Offensive de l’Azerbaïdjan contre l’Arménie : se dirige-t-on vers une guerre dans le Caucase ?
Alerte dans le Caucase ! L’Azerbaïdjan a lancé une « opération antiterroriste » dans le territoire contesté du Haut-Karabagh le mardi 19 septembre 2023. Cela a déclenché par la suite de nombreuses protestations anti-gouvernement, fortement réprimées comme on le voit sur cette photo.
Cités par ‘France 24’, les séparatistes arméniens ont confirmé l’existence de l’opération. Ils ont affirmé que deux civils avaient été tués et 23 autres blessés.
Le gouvernement du pays, cité par le même média, a condamné fermement une « agression à grande échelle » à des fins de « nettoyage ethnique ».
Le Premier ministre arménien, Nikol Pachinian (sur la photo), a appelé à une réaction de la Russie, alliée traditionnelle d’Erevan, et de la communauté internationale pour mettre fin à l’offensive azerbaïdjanaise.
Alors que la France a appelé à la convocation en urgence d’une réunion du Conseil de sécurité de l’ONU, le Secrétaire d’État Antony Blinken a déclaré qu’il allait prendre contact avec les deux parties.

┄┄┄┄┄┄┄┄┄┄┄┄┄┄┄┄┄┄┄┄

Exercice proposé a: Réécris en tableau Markdown les lignes du listing, depuis sa première ligne jusqu'à la ligne contenant « point(166,149) » incluse, sans les lignes vides. Mets le numéro de chaque ligne dans une colonne « N° » et son texte dans une colonne « Ligne ».

Données à traiter:
┄┄┄┄┄┄┄┄┄┄┄┄┄┄┄┄┄┄┄┄

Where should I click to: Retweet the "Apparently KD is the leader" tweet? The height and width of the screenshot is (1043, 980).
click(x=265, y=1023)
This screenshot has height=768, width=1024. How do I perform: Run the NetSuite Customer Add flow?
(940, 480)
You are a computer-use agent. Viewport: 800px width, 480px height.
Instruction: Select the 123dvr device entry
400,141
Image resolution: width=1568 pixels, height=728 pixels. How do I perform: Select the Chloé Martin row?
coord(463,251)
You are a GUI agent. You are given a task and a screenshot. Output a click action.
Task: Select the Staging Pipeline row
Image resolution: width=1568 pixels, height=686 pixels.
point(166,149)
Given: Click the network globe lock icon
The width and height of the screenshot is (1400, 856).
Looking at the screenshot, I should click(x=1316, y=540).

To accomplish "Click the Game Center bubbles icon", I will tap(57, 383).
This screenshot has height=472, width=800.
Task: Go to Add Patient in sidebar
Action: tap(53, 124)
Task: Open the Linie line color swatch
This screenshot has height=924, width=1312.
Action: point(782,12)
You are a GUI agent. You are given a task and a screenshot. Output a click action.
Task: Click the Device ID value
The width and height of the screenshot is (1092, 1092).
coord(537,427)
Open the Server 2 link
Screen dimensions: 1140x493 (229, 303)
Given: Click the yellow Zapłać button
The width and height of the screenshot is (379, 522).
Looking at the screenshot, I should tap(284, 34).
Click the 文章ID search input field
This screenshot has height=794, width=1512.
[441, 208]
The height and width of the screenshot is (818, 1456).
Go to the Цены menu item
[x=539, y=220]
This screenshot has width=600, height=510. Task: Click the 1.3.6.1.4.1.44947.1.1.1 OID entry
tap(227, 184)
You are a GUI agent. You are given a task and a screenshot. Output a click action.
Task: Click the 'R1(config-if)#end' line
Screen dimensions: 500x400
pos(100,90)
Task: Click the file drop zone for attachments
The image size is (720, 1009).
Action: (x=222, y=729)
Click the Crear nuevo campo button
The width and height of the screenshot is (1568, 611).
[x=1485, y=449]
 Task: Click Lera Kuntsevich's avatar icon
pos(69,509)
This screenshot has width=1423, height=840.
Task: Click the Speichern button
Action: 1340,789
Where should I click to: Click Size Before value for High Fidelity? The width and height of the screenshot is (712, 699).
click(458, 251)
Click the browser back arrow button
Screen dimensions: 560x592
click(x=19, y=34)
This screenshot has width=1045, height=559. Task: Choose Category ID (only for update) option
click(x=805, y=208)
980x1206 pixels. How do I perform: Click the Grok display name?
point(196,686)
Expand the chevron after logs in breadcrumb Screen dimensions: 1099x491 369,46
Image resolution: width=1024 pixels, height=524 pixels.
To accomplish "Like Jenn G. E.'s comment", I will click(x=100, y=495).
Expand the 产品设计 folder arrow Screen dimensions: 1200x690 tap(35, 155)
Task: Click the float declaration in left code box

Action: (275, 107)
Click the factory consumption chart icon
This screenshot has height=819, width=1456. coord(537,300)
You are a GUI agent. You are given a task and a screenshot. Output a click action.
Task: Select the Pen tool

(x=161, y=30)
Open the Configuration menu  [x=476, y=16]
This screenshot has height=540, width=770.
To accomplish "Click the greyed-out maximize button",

┄┄┄┄┄┄┄┄┄┄┄┄┄┄┄┄┄┄┄┄

Exercice proposé b: Prolonge l'article sur l'offensive azerbaïdjanaise au Haut-Karabagh à partir de sa dernière phrase.

Bonne réponse a:
| N° | Ligne |
|---|---|
| 1 | Where should I click to: Retweet the "Apparently KD is the leader" tweet? The height and width of the screenshot is (1043, 980). |
| 2 | click(x=265, y=1023) |
| 3 | This screenshot has height=768, width=1024. How do I perform: Run the NetSuite Customer Add flow? |
| 4 | (940, 480) |
| 5 | You are a computer-use agent. Viewport: 800px width, 480px height. |
| 6 | Instruction: Select the 123dvr device entry |
| 7 | 400,141 |
| 8 | Image resolution: width=1568 pixels, height=728 pixels. How do I perform: Select the Chloé Martin row? |
| 9 | coord(463,251) |
| 10 | You are a GUI agent. You are given a task and a screenshot. Output a click action. |
| 11 | Task: Select the Staging Pipeline row |
| 12 | Image resolution: width=1568 pixels, height=686 pixels. |
| 13 | point(166,149) |

Bonne réponse b:
À l’ombre de la guerre en Ukraine qui occupe le devant de la scène médiatique, le Caucase est une zone de tension majeure aux confins de plusieurs régions du monde.
Au-delà du conflit non résolu entre l’Arménie et l’Azerbaïdjan, le Caucase est une véritable poudrière entre les puissances régionales que sont la Russie, la Turquie et l’Iran.
En 2020, l’Azerbaïdjan avait attaqué la région du Haut-Karabagh, officiellement sous la souveraineté de Bakou, mais peuplée en majorité d’Arméniens.
Il s’agit en réalité d’un vieux différend territorial : après la chute de l’URSS, cette région avait repoussé les Azerbaïdjanais et la république d’Artsakh y avait été fondée, reconnue uniquement par l’Arménie. Une anomalie que l’offensive de 2020 visait à corriger.
À l’issue de ce qui a été nommé la seconde guerre du Haut-Karabagh, la région est repassée sous le contrôle de l’Azerbaïdjan, à l’exception de 30% de ce territoire, reliés à l’Arménie par le corridor de Latchin.
Contrôlé par l’armée russe, ce corridor jugé stratégique fait l’objet d’un blocus de la part de l’Azerbaïdjan depuis décembre 2022, ce qui complique le ravitaillement de la population par l’Arménie.
« L'Azerbaïdjan se sent en position de force et est frustré par le résultat de la dernière guerre, le pays veut pressuriser l'Arménie pour signer un traité de paix », a indiqué Bayram Balcim, un spécialiste de la région, cité par ‘Géo’.
« Mais le statut du Karabagh est particulier et n'a pas été débattu lors du cessez-le-feu de 2020, compliquant la donne. », ajoute celui qui est aussi professeur à Sciences Po Paris.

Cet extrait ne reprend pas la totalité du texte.